President Bush denied making concessions. Instead he argues that the United States, along with the other participants in the talks, will wait for Pyongyang to make a full verifiable declaration before they move to fulfill their obligations toward North Korea. However, CFR’s Gary Samore tells CFR.org that the Bush administration made the compromise in order to move to the next phase in the talks—negotiating the actual elimination of North Korea’s nuclear weapons. But he says: “I am skeptical that the North Koreans will actually carry out that commitment.” There are also concerns that North Korea will underreport its plutonium production and that negotiators might hit another deadlock over actual verfication of the production facilities.
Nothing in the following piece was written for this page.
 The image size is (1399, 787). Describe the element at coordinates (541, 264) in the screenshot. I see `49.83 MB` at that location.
This possible softening of the U.S. stance has come as Japan and South Korea appear to be getting tough with Pyongyang. Japan recently extended the economic sanctions (BBC) it imposed on North Korea after its nuclear test in October 2006. And South Korea’s new president, Lee Myung-bak, has said that future aid will be linked to progress in the denuclearization process. In his visit to the United States last week, Lee stressed the importance of a complete declaration by North Korea.
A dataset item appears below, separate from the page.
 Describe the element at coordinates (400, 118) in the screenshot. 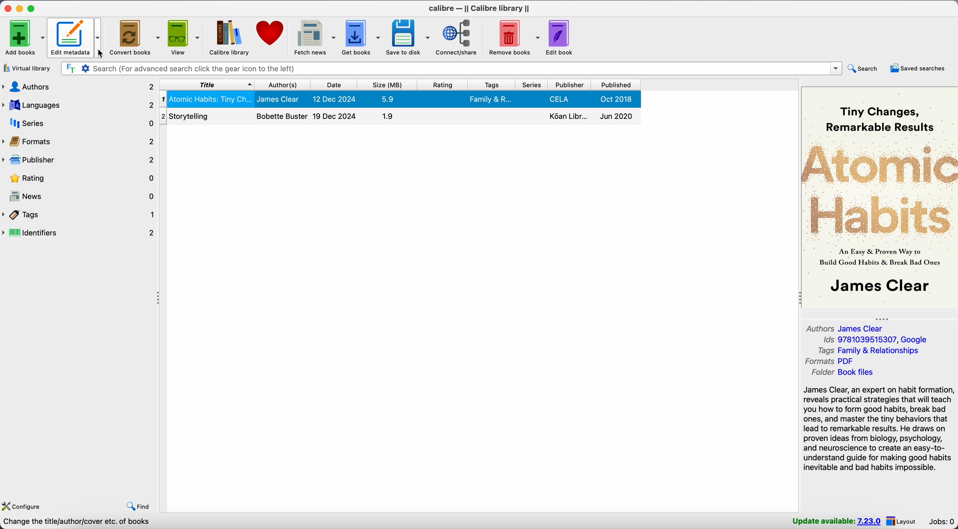

I see `Storytelling` at that location.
There is also concern that the talks have failed to address other pressing issues regarding North Korea. CFR’s Michael J. Gerson writes in the Washington Post,“The price we are paying to pursue those talks is silence about the suffering of a brutalized, friendless people.” The United Nations’ World Food Program has warned of a looming humanitarian crisis: More than 6. 5 million out of the total population of 23 million in North Korea do not have enough to eat. This situation is made worse by a rise in tensions between the North and the South; Seoul has not yet delivered (IHT) its annual food assistance to the North. Columnist Christopher Hitchens writes in World Affairs that because the world will not allow North Korean civilians to starve, “Pyongyang despotism therefore has a vested interest in prolonging the stalemate.”